Portable music culture has long been under fire for sociological reasons. Worried essayists, overwrought with concern, pepper the blogs of the world with the charge that our society’s growing fondness for headphones is disconnecting us with the world that we live in, causing us to tune in and tune out.
Ouch, my ears!
Portable music culture has long been under fire for sociological reasons. Worried essayists, overwrought with concern, pepper the blogs of the world with the charge that our society’s growing fondness for headphones is disconnecting us with the world that we live in, causing us to tune in and tune out.
But a lesser talked about problem regarding iPod culture has a very scary and very tangible consequence: hearing loss. Those little white earbuds are slowly and surely destroying our ears. How remarkable that such little things can be so dangerous.
The danger posed by unsafe headphone use has not been in the public consciousness much, and this is, in part, because the kind of hearing loss that headphones cause can take years to become apparent. And apparent it’s becoming. At last year’s annual meeting of the American Association for the Advancement of Science, Steven Greenberg of Silicon Speech claimed that young people have a rate of hearing loss “two-and-a-half times that of their parents and grandparents,” and estimates 50 million Americans will suffer from some form of impaired hearing by 2050.
In relation, hearing specialists are reporting an increased number of people in their 30s and 40s with more severe forms of tinnitus, according to an AP report. Tinnitus is a chronic ringing or “whooshing” sound in the ears that can result in deafness at certain frequencies. These people were among the first Walkman users (the first model went on the market in 1979), and it’s suspected that hearing loss from headphone use will become an increasingly bigger problem, as headphone usage has increased greatly in the last few decades.
“It may be that we’re seeing the tip of the iceberg now,” Dr.
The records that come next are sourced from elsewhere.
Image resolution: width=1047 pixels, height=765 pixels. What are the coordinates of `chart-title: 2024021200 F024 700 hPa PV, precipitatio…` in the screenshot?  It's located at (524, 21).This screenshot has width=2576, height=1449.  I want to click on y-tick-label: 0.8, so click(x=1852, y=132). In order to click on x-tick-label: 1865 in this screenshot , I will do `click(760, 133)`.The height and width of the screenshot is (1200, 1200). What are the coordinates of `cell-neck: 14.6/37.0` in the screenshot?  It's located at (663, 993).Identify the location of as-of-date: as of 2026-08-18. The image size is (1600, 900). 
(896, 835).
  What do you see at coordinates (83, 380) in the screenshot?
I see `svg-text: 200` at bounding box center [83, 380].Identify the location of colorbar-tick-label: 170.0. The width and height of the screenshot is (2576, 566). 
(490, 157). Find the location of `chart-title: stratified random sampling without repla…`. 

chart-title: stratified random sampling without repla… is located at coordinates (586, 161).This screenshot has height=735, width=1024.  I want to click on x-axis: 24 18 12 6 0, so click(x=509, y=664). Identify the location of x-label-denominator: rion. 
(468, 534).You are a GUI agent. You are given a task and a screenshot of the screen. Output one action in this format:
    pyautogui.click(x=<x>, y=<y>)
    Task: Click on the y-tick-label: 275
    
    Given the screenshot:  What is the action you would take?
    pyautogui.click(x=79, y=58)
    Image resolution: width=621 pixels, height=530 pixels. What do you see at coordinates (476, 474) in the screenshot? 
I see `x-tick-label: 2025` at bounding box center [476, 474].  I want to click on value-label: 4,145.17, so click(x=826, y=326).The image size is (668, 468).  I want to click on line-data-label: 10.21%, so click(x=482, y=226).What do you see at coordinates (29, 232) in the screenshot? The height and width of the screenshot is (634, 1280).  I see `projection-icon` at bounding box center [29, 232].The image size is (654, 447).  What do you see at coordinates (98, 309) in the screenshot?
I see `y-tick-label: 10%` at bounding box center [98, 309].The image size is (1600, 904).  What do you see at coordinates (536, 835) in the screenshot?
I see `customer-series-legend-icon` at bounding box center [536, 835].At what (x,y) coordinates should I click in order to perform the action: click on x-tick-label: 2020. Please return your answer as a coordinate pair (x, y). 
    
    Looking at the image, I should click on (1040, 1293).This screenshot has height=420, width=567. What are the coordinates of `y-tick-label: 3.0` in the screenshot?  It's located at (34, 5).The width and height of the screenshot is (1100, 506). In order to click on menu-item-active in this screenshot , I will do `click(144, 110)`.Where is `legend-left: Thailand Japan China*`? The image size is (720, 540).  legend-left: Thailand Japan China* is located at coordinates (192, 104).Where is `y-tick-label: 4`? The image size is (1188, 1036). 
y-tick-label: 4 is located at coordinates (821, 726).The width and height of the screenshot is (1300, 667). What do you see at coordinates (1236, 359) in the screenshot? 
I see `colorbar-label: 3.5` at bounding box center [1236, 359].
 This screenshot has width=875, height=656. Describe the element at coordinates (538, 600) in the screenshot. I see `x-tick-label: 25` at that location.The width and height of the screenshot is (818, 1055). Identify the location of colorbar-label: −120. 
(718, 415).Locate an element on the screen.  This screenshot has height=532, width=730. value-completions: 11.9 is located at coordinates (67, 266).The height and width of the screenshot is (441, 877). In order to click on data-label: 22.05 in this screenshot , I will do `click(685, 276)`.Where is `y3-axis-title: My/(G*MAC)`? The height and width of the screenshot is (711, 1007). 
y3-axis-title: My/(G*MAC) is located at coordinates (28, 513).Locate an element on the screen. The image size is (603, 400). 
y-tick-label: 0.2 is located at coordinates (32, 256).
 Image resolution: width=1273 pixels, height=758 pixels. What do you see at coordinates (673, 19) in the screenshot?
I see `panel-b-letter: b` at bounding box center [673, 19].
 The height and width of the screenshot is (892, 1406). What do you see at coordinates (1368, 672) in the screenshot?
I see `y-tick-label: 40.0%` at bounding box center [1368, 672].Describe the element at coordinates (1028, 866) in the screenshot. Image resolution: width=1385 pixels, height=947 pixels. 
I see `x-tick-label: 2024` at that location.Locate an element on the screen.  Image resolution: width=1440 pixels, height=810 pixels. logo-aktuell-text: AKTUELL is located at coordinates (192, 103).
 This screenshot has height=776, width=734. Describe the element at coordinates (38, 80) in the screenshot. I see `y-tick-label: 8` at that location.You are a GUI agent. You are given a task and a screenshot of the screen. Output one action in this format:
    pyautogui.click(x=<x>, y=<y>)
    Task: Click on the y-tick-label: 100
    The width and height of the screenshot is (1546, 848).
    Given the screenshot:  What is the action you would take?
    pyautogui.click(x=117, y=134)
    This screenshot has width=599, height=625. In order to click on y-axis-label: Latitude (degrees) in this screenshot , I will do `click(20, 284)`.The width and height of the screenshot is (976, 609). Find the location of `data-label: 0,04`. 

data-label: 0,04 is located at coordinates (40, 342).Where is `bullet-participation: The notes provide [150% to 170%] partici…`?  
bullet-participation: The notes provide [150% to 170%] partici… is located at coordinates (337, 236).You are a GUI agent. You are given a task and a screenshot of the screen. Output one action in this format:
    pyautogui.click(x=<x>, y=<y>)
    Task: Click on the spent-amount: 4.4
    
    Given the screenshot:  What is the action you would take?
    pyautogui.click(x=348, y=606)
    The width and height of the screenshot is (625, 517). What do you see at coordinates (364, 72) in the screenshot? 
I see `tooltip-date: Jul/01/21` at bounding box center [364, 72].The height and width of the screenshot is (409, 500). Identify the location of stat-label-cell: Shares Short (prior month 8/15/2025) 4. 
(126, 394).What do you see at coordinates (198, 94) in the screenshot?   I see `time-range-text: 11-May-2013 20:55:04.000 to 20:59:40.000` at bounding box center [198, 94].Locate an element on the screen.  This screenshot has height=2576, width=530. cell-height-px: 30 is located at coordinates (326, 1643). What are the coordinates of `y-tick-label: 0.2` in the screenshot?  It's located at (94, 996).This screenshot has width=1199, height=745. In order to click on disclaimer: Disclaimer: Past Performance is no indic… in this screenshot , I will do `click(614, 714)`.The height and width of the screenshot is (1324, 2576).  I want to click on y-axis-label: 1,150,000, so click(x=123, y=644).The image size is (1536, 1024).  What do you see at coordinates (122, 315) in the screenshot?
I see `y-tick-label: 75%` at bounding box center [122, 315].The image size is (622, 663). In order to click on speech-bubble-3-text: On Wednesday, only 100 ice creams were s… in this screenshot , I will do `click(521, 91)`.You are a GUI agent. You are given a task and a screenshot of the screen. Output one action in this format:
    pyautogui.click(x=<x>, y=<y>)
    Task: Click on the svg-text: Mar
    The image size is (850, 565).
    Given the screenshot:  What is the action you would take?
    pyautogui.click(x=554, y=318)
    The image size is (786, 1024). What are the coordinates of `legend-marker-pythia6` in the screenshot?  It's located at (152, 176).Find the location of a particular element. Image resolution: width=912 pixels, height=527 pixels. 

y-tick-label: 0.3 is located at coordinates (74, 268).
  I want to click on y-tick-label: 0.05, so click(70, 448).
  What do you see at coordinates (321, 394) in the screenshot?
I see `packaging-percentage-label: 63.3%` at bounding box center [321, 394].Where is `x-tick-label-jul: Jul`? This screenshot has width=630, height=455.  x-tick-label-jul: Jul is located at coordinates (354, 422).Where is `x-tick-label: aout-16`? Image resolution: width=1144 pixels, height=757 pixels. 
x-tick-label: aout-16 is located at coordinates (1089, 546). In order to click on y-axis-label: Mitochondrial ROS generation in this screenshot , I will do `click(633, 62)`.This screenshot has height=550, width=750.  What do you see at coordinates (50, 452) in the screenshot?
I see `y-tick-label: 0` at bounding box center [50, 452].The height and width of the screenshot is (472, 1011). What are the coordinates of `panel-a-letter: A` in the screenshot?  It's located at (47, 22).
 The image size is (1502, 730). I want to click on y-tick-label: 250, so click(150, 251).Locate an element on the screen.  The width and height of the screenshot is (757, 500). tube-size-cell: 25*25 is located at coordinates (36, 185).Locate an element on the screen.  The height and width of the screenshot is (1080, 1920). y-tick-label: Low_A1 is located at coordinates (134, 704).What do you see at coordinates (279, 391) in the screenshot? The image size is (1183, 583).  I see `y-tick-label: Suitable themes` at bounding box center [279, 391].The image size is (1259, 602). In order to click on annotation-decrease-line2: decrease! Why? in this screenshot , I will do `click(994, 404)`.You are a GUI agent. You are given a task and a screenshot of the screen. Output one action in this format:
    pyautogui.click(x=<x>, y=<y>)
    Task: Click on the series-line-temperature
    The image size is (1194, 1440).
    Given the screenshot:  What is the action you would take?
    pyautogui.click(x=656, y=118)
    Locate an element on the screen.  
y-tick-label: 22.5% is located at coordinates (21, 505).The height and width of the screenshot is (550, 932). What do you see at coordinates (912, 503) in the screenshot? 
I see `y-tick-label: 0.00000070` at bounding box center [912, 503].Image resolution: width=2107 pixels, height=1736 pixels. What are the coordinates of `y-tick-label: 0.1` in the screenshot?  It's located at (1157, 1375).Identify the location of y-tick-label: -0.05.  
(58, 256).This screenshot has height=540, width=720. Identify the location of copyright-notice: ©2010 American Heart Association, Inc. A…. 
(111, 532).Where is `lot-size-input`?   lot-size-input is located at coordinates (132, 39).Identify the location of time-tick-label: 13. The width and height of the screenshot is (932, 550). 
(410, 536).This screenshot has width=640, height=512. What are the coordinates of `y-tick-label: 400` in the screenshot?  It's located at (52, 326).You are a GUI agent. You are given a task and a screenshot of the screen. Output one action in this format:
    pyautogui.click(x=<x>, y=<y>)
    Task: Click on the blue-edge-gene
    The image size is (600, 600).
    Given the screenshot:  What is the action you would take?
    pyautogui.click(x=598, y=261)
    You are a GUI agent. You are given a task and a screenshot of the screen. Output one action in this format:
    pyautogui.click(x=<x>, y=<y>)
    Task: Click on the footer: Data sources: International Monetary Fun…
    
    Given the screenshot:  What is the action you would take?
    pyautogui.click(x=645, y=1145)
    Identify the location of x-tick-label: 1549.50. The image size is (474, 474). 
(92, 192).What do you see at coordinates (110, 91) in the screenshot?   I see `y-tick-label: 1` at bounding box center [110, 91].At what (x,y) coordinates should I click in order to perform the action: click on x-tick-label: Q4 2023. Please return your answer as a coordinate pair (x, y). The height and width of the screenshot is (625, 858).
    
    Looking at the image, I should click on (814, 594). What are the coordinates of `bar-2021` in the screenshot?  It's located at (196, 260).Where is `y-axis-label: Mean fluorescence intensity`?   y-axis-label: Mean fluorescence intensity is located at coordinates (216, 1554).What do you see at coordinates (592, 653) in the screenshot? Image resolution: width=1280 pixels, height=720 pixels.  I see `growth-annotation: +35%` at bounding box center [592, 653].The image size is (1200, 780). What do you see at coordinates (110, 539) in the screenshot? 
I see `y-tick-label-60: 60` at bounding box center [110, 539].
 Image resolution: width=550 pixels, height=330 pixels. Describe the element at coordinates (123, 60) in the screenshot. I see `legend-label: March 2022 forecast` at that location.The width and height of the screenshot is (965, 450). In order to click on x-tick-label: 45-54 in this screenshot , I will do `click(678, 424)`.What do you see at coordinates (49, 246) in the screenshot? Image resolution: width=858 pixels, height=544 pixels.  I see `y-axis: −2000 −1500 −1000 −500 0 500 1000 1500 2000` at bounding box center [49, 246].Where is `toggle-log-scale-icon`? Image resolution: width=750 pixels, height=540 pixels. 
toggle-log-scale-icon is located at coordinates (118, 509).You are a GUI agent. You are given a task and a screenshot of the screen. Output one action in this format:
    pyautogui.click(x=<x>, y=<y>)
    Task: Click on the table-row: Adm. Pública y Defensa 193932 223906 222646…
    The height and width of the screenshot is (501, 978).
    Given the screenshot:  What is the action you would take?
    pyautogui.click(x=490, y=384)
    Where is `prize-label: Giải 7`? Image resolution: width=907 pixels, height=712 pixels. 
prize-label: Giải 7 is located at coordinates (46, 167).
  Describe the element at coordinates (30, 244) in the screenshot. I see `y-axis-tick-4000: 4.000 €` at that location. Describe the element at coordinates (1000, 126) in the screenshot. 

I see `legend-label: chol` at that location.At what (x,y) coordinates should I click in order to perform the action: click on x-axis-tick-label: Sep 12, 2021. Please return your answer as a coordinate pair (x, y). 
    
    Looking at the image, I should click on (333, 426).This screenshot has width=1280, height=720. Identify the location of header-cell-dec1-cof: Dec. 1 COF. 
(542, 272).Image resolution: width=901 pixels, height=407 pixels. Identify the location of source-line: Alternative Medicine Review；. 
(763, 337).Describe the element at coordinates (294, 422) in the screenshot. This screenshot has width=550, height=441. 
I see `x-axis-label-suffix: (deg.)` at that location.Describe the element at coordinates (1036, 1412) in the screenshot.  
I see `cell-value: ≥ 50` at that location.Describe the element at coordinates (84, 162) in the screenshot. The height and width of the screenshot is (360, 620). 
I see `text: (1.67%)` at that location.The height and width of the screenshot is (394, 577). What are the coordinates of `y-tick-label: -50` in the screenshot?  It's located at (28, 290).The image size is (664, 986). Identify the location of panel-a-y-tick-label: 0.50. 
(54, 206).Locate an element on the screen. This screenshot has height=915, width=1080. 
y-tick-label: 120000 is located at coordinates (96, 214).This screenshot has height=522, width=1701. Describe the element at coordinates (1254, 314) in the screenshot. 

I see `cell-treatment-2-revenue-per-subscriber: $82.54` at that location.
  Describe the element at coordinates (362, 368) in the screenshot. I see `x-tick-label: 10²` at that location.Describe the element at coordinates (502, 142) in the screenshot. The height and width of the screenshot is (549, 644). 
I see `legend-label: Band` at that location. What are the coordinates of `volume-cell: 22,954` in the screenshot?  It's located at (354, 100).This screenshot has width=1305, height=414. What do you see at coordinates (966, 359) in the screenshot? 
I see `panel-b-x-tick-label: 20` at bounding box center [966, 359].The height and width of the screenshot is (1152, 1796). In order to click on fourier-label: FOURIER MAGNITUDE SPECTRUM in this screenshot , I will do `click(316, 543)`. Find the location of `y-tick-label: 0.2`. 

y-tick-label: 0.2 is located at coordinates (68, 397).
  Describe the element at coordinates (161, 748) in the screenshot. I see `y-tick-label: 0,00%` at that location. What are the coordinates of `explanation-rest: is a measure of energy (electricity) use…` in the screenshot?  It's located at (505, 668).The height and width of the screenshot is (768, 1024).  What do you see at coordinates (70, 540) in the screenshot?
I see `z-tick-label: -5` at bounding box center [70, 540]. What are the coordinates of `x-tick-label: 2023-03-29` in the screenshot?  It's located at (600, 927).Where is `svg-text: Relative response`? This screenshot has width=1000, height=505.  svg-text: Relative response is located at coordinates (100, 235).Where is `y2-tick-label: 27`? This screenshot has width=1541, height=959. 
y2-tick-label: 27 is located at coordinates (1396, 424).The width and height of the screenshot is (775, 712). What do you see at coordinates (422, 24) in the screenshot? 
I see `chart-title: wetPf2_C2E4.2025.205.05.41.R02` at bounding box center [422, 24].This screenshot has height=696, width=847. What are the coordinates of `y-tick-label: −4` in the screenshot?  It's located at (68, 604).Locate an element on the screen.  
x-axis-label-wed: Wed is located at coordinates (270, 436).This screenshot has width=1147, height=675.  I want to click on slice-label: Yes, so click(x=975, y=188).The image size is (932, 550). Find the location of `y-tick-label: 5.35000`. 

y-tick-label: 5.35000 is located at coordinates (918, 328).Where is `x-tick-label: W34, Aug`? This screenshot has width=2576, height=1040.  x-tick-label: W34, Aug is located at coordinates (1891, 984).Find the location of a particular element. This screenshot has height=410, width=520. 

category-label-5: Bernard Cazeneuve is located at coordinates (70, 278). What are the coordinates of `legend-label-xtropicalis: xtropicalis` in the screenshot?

John Oghalai, director of the Hearing Center at Texas Children’s Hospital in Houston, told the AP. “I would not be surprised if we start to see even more of this.”
Dr. Colin Driscoll, an otologist at Minnesota’s Mayo Clinic, said in the same report, “The tricky part is that you don’t know early on. It takes multiple exposures and sometimes years to find out.”
Further exacerbating the problem are rechargeable batteries that last longer and cause listeners to prolong noise exposure more than they would before. Not to mention today’s iPod culture, which yields more and more listeners who use headphones on the bus, on the street, or in the crowded cafeteria, can just crank the volume to block out ambient noise. Frequent headphone users are also likely to become decreasingly sensitive to higher sound levels over time, causing even more twists of the volume dial.
Independent testing shows that the maximum volumes of iPods and other MP3 players are around 120 decibels, “about the level of a jet plane taking off,” reported Brian Fligor, an audiologist at Boston Children’s Hospital. For a reference point, the American Speech-Language Hearing Association says sounds louder than 80 decibels are “potentially hazardous.” Yikes!
So, um, yeah. A lot of us are slowly going deaf. But most of us are probably not going to put away our headphones tomorrow, so are there ways we can safely continue our headphone use? Definitely.
The UCLA Ergonomics Division tells us that noise-induced hearing loss comes from three things: the loudness of a sound (decibels), the pitch of a sound and the length of exposure. The pitch of a sound usually isn’t as much of an issue compared to how loud you’re listening to your music and for how long.
So what can you do that is OK for your ears? According to the AP report, a study at Boston Children’s Hospital determined that listening to your headphones at 60 percent of the maximum volume for one hour per day is “relatively safe.” If you are unsure whether 60 percent is too little or too much given your particular listening scenario, the folks at UCLA suggest conversational noise as a rule of thumb, i.e. if your music is coming in at the level of a normal conversation, your ears are safe. Any louder and you’re in the zone of potential long-term hearing damage.
Also avoid the temptation to turn up the volume when ambient noise, like city traffic, drowns out the music. Buying a good pair of canalphones is an excellent way to mitigate this, as their snug fit in your ears blocks out the outside sound and allows for a decent hearing level.
Finally, consider not listening to the headphones 24/7. The hand-wringing sociologists have a point: iPod culture can get us so wrapped in our tunes that we don’t touch base with the world around us. It’s truly refreshing to take the earbuds out in places you’d normally have them in, be it on the bus or in line for coffee. In an increasingly isolated country where a quarter of Americans report that they have no close friends they can confide in, it’s worth taking time to reach out and connect with the strangers around us. And it’s usually a lot easier on your ears.